Q Parlant théâtre, vous y accumulez les mises en scène, mais pas au cinéma. Il y a une raison?

R Alors (pause)… J’ai fait un film, Le bison (2003), puis j’ai été maman. J’ai continué à écrire des scénarios, qui ne se sont pas montés. Au moins quatre. On a certainement jugé que ce n’était pas assez bien ou inutile. Si on me dit que cette histoire n’a pas sa place dans le monde du cinéma, ben, j’en fais une mise en scène au théâtre. Je ne suis jamais frustrée.

Q Dans cette optique et compte tenu qu’on propose la plupart du temps des seconds rôles, quelle relation entretenez-vous avec le cinéma? Est-ce que ça vous choque?

R Non. On est absolument responsable de ce qui arrive, ou pas. Je prends la vie comme elle vient, et je n’ai pas de nostalgie ni regret.

Q Vous aviez déjà joué deux fois avec Depardieu, dans Astérix: Mission Cléopâtre (2002) et dans Disco (2008), où vous étiez un couple. Aviez-vous tout de même des appréhensions?

R J’ai envie de dire que je ne connais pas Depardieu. Je repars toujours à zéro avec lui. Dans une relation, on ne peut pas décider de la place qu’on a — on vous la donne ou pas. Avec Depardieu, j’observe. Je suis assez fascinée. Il est impressionnant, dans le sens où il a tout absorbé de la vie, des situations, de la souffrance… Il est venu d’une ville ouvrière et il côtoie maintenant les chefs d’État.
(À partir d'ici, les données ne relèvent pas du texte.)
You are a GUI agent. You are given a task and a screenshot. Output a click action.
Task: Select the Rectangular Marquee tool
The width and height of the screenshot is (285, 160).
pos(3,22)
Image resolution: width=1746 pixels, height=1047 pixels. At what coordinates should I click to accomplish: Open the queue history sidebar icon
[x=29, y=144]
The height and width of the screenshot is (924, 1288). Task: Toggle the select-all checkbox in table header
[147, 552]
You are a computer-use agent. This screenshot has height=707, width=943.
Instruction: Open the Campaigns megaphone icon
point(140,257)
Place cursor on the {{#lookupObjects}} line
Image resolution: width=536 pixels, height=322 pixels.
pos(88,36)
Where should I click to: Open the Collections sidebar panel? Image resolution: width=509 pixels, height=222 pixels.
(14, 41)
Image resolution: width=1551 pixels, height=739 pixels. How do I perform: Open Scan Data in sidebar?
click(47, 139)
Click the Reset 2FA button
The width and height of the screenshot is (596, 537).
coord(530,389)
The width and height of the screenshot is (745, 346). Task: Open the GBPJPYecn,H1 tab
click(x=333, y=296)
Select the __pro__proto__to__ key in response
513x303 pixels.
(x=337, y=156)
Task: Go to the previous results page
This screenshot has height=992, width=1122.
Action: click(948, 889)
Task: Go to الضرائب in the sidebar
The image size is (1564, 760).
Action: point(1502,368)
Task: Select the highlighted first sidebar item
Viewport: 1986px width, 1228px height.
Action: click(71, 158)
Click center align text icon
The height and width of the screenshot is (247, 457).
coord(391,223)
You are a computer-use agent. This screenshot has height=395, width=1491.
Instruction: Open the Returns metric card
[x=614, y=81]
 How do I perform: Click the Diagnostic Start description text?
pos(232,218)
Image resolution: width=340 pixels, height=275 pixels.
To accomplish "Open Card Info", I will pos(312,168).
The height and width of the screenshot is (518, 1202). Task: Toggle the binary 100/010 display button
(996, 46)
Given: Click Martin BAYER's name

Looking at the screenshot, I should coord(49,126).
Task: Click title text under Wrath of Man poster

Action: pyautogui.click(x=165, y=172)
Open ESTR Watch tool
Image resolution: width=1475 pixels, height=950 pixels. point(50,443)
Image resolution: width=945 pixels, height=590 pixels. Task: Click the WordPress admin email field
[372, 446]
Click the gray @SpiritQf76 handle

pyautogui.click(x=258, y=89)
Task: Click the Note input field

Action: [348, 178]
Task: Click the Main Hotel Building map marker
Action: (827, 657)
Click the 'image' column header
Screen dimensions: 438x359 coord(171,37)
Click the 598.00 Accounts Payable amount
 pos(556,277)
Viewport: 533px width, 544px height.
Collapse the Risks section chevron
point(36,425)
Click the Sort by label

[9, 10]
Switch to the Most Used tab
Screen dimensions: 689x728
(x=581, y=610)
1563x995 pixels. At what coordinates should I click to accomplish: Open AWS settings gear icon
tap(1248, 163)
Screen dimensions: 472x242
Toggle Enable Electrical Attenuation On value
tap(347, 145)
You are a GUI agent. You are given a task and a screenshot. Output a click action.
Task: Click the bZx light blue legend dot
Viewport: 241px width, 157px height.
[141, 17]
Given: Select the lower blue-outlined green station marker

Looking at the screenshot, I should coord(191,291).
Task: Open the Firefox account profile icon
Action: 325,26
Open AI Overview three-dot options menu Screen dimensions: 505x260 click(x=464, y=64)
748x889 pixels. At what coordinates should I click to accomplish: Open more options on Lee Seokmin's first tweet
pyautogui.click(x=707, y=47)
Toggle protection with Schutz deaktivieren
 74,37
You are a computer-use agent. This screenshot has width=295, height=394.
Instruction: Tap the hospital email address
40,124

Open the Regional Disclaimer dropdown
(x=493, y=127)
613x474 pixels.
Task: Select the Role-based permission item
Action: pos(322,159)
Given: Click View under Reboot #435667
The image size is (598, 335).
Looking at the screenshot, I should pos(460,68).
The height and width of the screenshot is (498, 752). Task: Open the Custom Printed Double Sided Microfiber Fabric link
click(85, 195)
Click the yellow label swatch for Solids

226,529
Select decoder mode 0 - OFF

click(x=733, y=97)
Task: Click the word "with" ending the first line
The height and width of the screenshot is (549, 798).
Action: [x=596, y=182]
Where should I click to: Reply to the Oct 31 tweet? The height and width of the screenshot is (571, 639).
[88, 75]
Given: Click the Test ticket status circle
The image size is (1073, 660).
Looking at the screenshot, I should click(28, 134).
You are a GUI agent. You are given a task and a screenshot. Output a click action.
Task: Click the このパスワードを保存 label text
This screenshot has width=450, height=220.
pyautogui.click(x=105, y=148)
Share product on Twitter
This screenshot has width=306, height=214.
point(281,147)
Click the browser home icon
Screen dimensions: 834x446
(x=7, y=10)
Pourtant, dans son regard, il y a encore quelque chose de très enfantin. Quand on le regarde dans les yeux, c’est doux. Je l’appelle le Grand tout parce que je pense qu’il peut tout jouer : un enfant, un vieillard; un ouvrier, un bourgeois; un roi, un sujet; un paysan, un industriel… Il arrive sur le tournage, il a le costume et il est déjà le mec qu’il doit jouer. Le garçon qui joue Fahim [Assad Ahmed] a vécu ces situations d’exil. Moi, je suis humble, je vais juste le regarder et écouter. C’est impossible de préparer quelque chose d’actrice face à ça. Je vais prendre ce que je sens qui est vrai et me laisser modifier par ça. Avec Depardieu, c’est pareil. On ne peut pas mentir devant Depardieu.

Q Au fond, vous n’aviez guère le choix avec Assad Ahmed et Mizanur Rahaman, qui joue son père, des non-professionnels. Et il y avait la barrière de la langue…

R Oui. Mais le regard qu’ils ont… Je peux me noyer dans des regards. Le petit était tellement lumineux. Et puis Mizanur, il est extrêmement subtil et intelligent. Au départ, il est cuisinier. Mais il a compris tellement vite. Il a mis beaucoup de sa propre vie. Ils sont beaux tous les deux.

Mathilde a une forte présence maternelle auprès des jeunes joueurs d'échecs de son club.

Q Le réalisateur a dit de son film qu’il s’agit à la fois un conte de fées et un drame social. Qu’est-ce que vous en pensez?

R Conte de fées, oui, parce qu’il a le sens du merveilleux. Mais il a aussi le sens du possible. C’est ce qui est beau dans la vie. Il faut croire. C’est cette capacité qui fait que les choses arrivent.

Q Croyez-vous que ce film a une plus profonde résonnance parce que c’est une histoire vraie?

R En tout cas, ça a la vertu de ne pas mentir. Et on est quand même loin de se poser ces questions [sur l’exil] au quotidien. Être devant cette réalité dans ce monde si supposément évolué, si technologiquement évolué, qu’on laisse des gens venir dans nos pays et les laisser dormir sous des tentes dans nos villes, c’est quand même assez effrayant. Comment c’est possible? Comment faire? Ce que dit le film, c’est que si chacun fait un petit truc, ça fera un grand truc! Fraternité, qui donne plus d’égalité.